Re: Curiouser and Curiouser
As Pascal says, he moved company. You may have to read between the lines, but it's fairly clear in the article.
After inventing the "thing", he assigned the patent to Cisco - fairly common that employers want the patents on things their employees invent as part of their employment. So Cisco, not he, owns the patent.
After that, he left and (with other Cisco employees) startup up another networking gear company - Arista. Now it stands to reason that some of the things they'd like to sell would infringe said patent, so they have three options : 1) Say "pretty please" to Cisco and buy a licence on whatever terms Cisco may (or may not) want to give them; 2) avoid infringing on the patent (which may mean leaving features out of the product); or 3) challenge the validity of the patent. Don't forget that other than in the case of a standards required patent (ie something that's incorporated into a standard*), Cisco do not have to licence the invention if they don't want to - they can refuse and so prevent any other vendor from taking advantage of the invention. And if they do licence it, they can name their own terms - which could be quite expensive.

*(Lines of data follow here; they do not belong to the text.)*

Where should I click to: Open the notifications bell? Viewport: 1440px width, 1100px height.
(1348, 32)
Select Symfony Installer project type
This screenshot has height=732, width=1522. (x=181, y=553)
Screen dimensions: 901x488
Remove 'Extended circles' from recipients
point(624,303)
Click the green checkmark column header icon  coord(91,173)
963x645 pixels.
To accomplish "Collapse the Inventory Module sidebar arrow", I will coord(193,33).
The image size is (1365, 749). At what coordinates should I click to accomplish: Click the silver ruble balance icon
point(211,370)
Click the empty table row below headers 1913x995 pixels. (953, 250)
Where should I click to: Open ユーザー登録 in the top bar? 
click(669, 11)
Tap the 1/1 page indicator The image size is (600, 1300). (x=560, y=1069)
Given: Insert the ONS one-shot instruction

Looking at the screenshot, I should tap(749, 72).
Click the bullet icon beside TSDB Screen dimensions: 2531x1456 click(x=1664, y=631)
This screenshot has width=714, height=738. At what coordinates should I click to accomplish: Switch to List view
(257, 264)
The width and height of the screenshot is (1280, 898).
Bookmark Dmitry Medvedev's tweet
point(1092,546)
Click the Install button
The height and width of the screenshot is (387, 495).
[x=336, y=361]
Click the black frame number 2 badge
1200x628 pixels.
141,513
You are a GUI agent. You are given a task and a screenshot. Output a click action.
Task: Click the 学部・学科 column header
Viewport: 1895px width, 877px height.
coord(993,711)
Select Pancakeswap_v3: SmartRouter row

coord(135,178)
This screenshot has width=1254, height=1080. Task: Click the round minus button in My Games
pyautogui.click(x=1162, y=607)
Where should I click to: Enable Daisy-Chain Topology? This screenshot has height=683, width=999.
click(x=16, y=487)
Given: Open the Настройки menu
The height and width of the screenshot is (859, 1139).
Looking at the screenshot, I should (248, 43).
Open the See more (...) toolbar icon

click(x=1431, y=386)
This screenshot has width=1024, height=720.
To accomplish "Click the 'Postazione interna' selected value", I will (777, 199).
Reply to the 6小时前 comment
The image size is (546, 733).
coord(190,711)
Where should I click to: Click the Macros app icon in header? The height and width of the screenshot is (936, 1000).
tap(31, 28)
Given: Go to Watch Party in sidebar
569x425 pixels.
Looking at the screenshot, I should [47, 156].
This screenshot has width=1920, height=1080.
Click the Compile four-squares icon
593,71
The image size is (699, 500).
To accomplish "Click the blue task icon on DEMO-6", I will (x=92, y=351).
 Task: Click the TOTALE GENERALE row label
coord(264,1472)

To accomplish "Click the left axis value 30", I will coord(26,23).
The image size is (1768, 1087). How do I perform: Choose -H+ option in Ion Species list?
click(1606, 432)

So here, it was Arista that challenged the patent, and presumably this happened before Cheriton left. But either way, strictly speaking, it's not the inventor challenging the patent, it's his company.
* Where a patented method is incorporated into a standard, there's normally a FRAND clause attached - the holder of the patent must licence it to anyone on a Fair, Reasonable, And Non-Discriminatory basis. This is to avoid someone getting their patented method included in a standard, and then being able to to hold everyone else to ransom - or even block certain competitors from using it at all.